::: Data to examine :::
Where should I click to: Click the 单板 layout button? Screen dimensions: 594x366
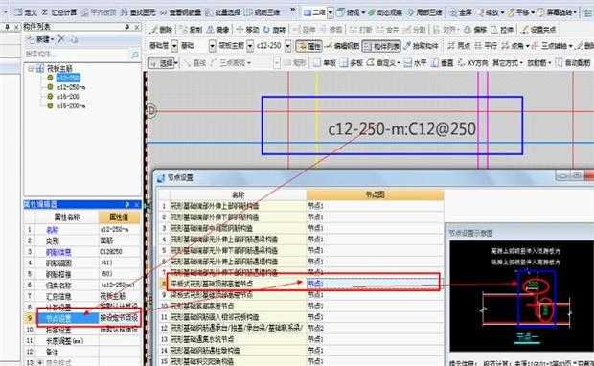point(325,63)
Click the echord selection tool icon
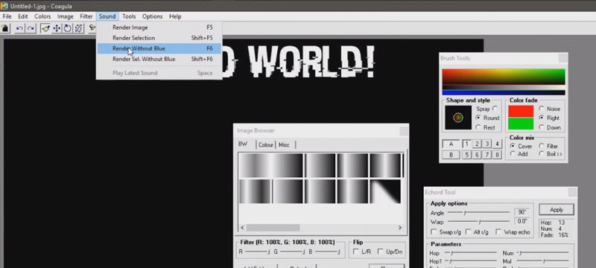This screenshot has width=596, height=268. click(x=78, y=28)
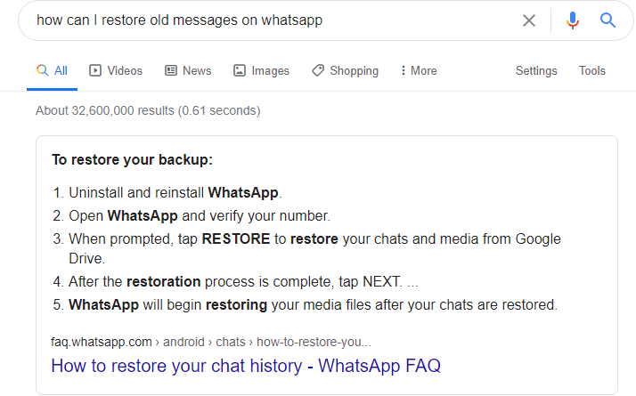Click the Images picture icon

pyautogui.click(x=240, y=70)
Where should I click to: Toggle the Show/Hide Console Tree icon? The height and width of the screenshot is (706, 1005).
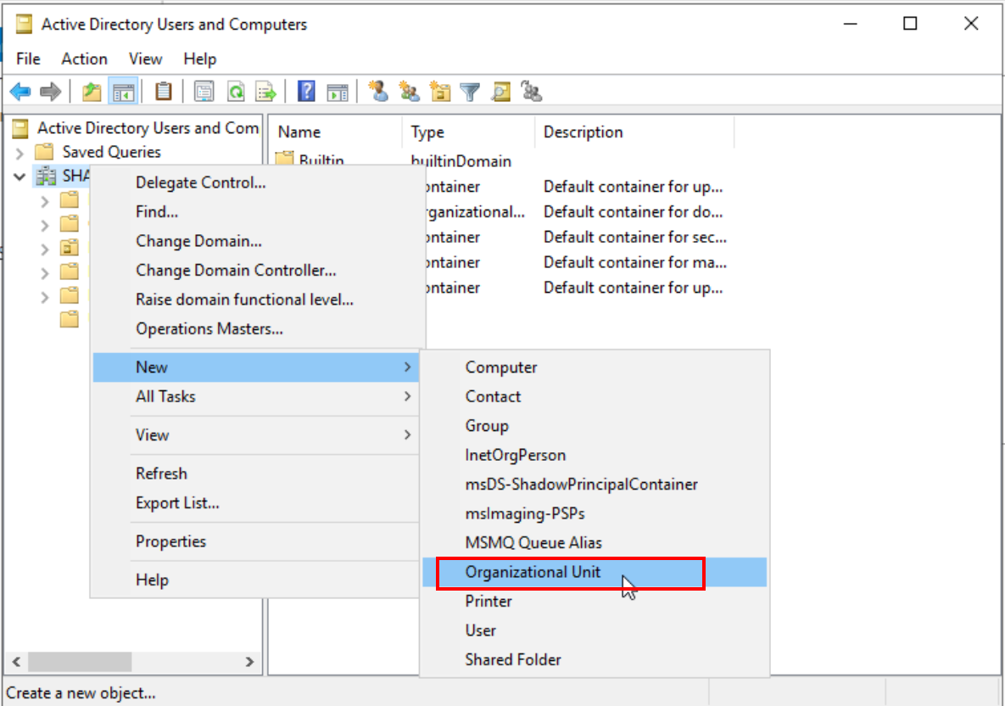[x=124, y=92]
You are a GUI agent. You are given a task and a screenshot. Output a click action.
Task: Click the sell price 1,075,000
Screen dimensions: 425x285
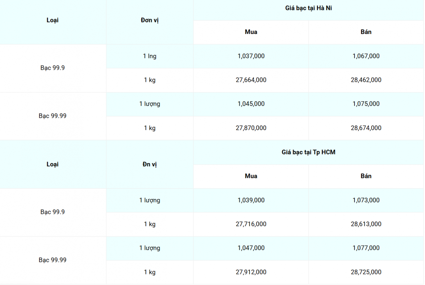(366, 104)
:::
[Task objective] Output only the lines running from the one containing "Click the echord selection tool icon" to the end of the records, inclusive and exact; skip the pictures.

[Response to the exercise]
Click the echord selection tool icon
This screenshot has width=596, height=268. click(x=78, y=28)
Click the Images picture icon

pyautogui.click(x=240, y=70)
Where should I click to: Toggle the Show/Hide Console Tree icon? The height and width of the screenshot is (706, 1005).
[x=124, y=92]
You are a GUI agent. You are given a task and a screenshot. Output a click action.
Task: Click the sell price 1,075,000
Screen dimensions: 425x285
(366, 104)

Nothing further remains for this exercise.